Plaintiff brought this suit to recover damages alleging that defendant breached the contract by installing, without plaintiff’s consent, a number of parking meters on streets of the airport; thereby breaching an implied warranty not to substantially alter the pre-existing factual basis under which plaintiff entered into the contract.
*975 Defendant’s Invitation to Bid stated in part:“ * •» * ipim government will furnish to the concessionaire the ground space known as Areas 1, 6, 7, 8 and Official, as shown on Exhibit No. 1 attached to the Form of Agreement.”

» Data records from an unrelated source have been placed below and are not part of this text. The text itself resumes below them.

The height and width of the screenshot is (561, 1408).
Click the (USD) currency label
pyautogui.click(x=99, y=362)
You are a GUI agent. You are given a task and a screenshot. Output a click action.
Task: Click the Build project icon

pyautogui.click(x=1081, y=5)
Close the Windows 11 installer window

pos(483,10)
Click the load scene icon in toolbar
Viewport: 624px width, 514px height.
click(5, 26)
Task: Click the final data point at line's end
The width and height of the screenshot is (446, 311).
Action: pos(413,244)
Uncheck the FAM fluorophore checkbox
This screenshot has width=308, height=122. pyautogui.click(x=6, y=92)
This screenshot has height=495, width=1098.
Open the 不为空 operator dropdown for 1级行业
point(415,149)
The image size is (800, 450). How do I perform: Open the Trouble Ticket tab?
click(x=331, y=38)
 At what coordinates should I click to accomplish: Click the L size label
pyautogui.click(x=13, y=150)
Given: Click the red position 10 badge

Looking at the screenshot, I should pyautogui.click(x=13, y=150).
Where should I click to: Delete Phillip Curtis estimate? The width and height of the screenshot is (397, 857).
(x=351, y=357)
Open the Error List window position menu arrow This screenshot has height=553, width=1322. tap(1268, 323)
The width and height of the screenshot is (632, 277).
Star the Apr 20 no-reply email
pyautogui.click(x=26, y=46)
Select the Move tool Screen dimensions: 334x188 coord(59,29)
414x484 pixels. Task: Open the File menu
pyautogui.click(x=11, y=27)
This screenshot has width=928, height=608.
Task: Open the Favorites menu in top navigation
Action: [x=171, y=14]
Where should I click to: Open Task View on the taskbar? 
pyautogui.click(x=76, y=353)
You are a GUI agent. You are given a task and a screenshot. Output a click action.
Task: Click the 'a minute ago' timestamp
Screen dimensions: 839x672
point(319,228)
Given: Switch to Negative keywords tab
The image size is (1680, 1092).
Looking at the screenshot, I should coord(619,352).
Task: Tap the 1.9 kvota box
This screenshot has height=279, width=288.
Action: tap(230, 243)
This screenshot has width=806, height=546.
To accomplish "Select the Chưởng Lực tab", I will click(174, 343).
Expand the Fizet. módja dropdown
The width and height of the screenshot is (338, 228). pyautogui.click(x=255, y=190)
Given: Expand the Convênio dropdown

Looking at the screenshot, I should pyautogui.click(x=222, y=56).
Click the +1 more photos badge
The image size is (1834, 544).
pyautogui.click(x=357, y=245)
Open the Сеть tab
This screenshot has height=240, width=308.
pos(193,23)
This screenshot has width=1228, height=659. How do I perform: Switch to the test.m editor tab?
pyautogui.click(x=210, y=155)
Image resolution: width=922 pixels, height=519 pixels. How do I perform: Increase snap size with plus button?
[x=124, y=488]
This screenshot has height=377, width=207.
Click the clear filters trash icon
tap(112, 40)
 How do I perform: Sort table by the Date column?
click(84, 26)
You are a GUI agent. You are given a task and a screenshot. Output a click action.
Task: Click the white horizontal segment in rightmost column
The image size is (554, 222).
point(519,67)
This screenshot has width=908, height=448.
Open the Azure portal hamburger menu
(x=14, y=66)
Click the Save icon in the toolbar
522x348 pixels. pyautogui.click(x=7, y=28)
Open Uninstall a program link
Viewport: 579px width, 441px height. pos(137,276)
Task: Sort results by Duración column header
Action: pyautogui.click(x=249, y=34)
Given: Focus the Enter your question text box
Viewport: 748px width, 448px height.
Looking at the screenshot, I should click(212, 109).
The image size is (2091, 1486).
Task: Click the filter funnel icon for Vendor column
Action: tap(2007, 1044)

Exhibit No. 1 was a map of the airport showing, among other things, the specific location of the numbered and described parking areas, and also the location of certain employee parking areas. At this time Areas 1, 6, 7 and 8 were the only parking places (other than 62 metered spaces) that were available to the general public for the parking of automobiles.
The aforesaid invitation was accompanied by a “Data Sheet,” a copy of the proposed agreement, and a form upon which to submit proposals. The Data Sheet read as follows:
Plaintiff commenced operation of the parking lots on October 6, 1957 under a type of operation approved by defendant. The parking time of each automobile was stamped on tickets, and the parking fees computed by an attendant when the automobile left the parking lot, based on the length of parking time.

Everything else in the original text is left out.